((

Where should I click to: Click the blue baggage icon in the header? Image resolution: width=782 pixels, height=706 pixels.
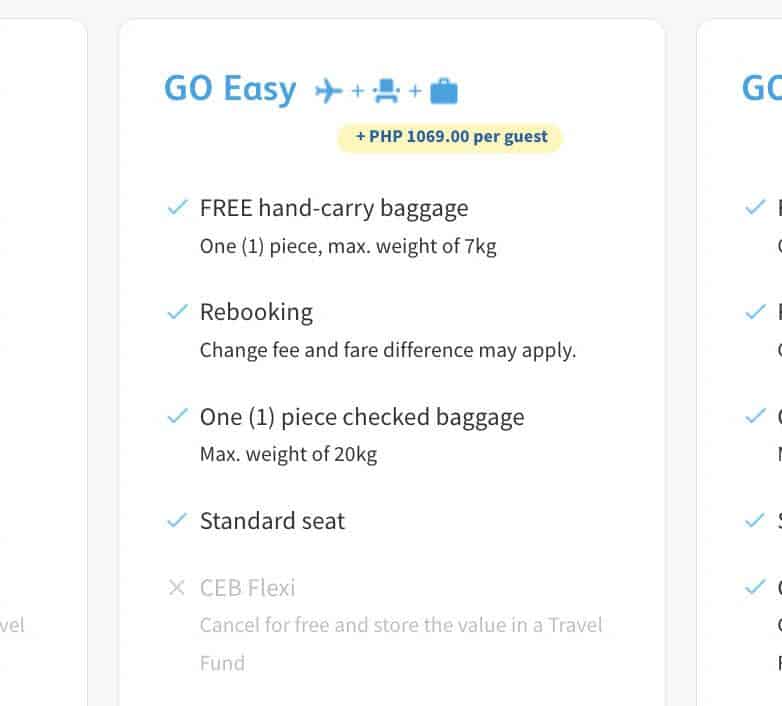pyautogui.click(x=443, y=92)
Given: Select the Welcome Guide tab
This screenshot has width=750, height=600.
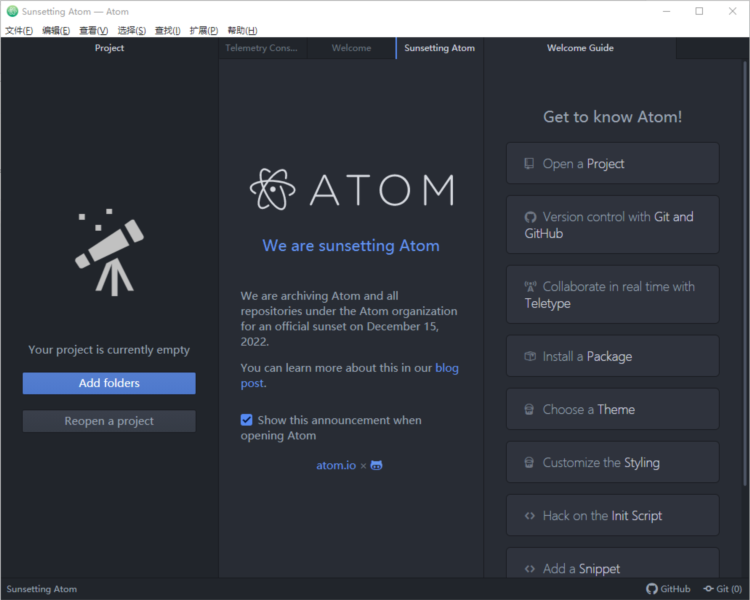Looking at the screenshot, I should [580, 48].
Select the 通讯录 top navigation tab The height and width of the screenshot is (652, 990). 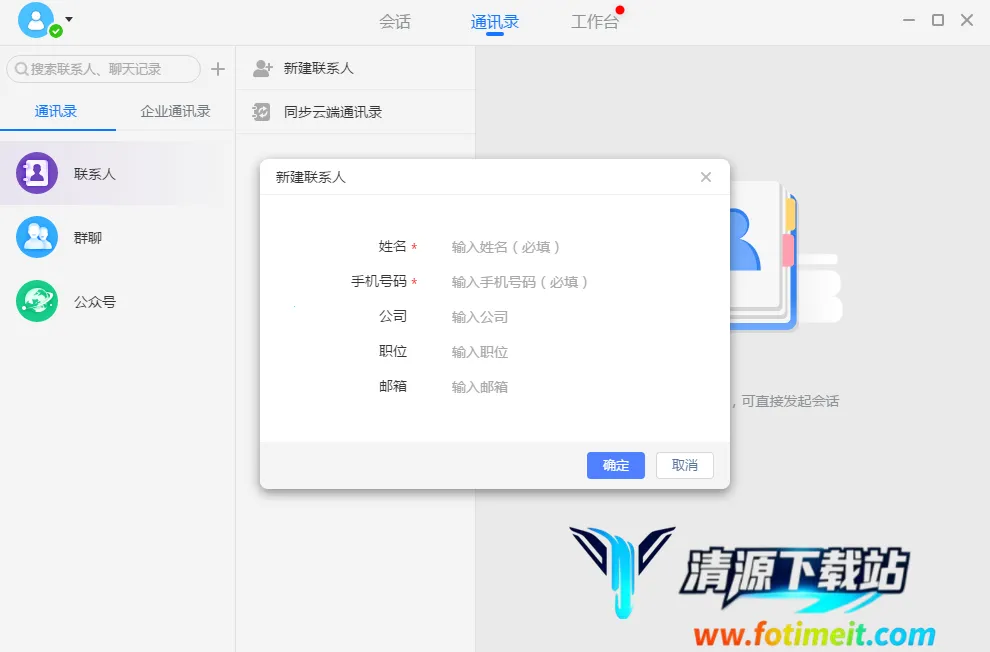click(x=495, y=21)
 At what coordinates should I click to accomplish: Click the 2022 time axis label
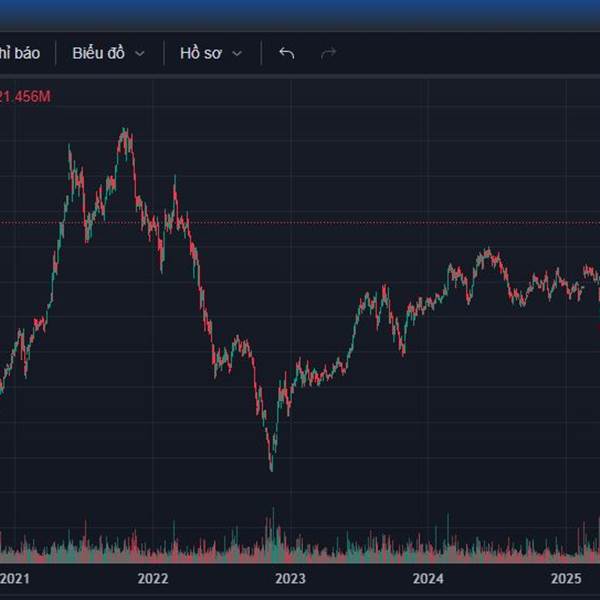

))
((

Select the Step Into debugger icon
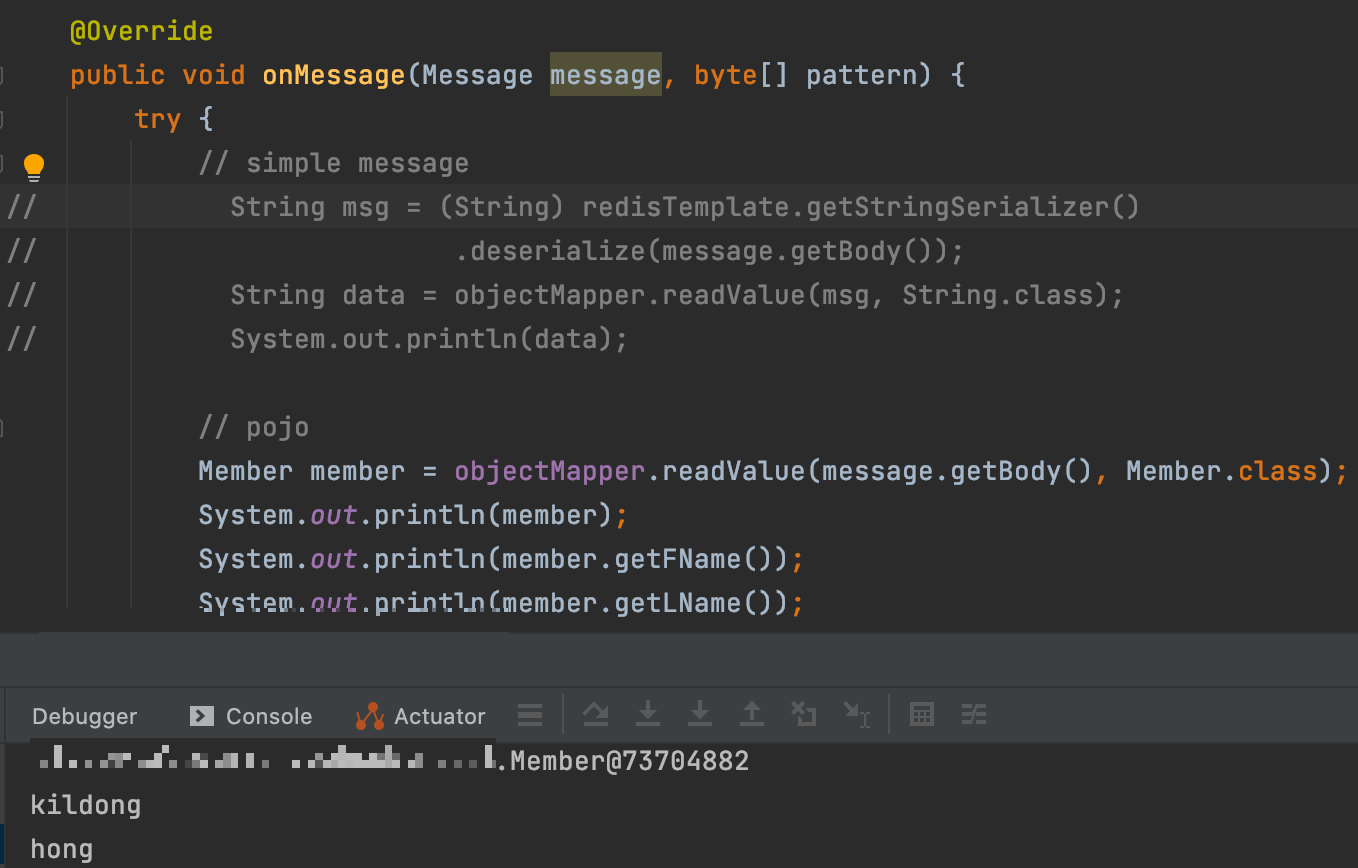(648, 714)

))
((

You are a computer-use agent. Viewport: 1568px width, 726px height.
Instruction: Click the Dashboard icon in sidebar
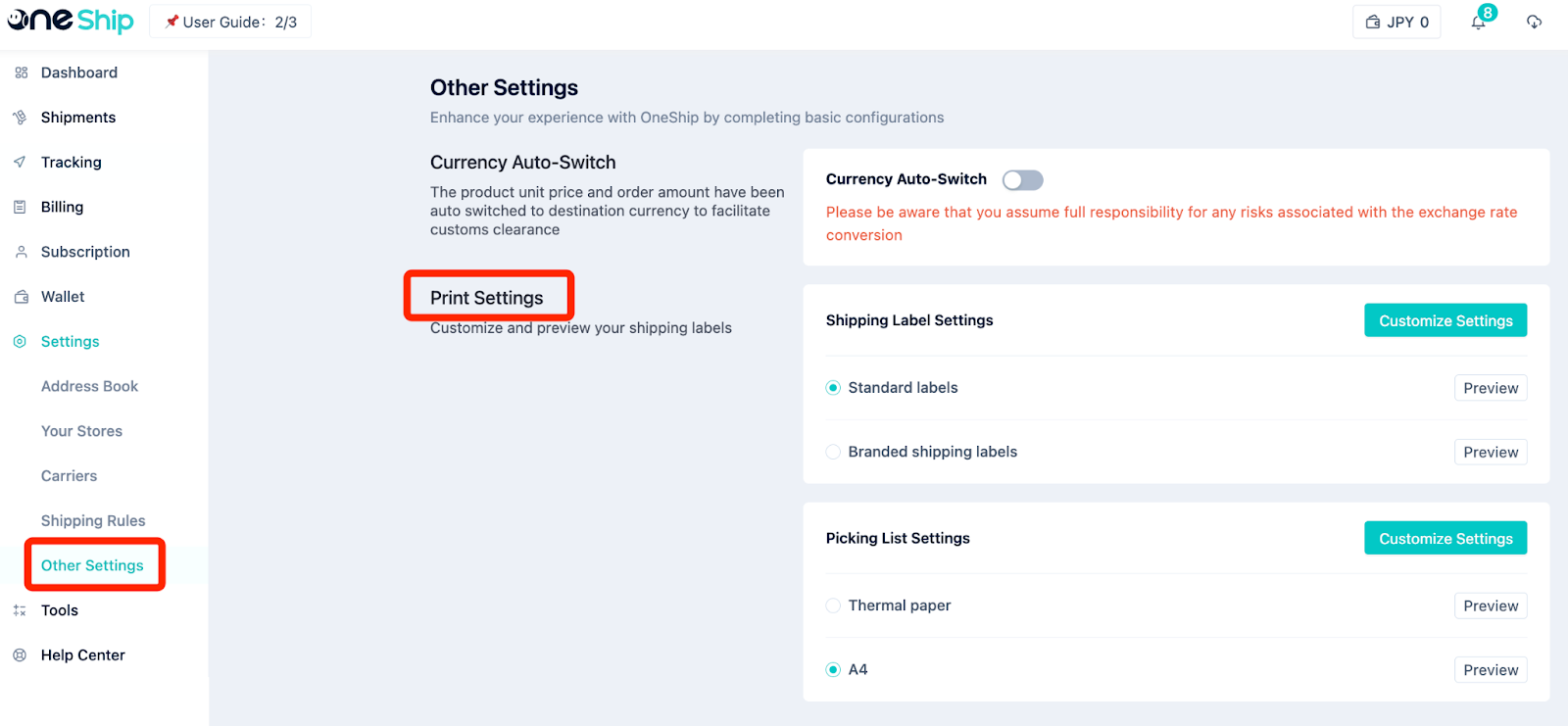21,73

))

- [ACTIVITY] Find the line with "Where should I" and the line with "Given: Select the Welcome Guide tab" in the records above. Copy both and all lines between them exactly, without pictures.

- [EXPECTED ANSWER]
Where should I click to: Click the blue baggage icon in the header? Image resolution: width=782 pixels, height=706 pixels.
pyautogui.click(x=443, y=92)
Given: Select the Welcome Guide tab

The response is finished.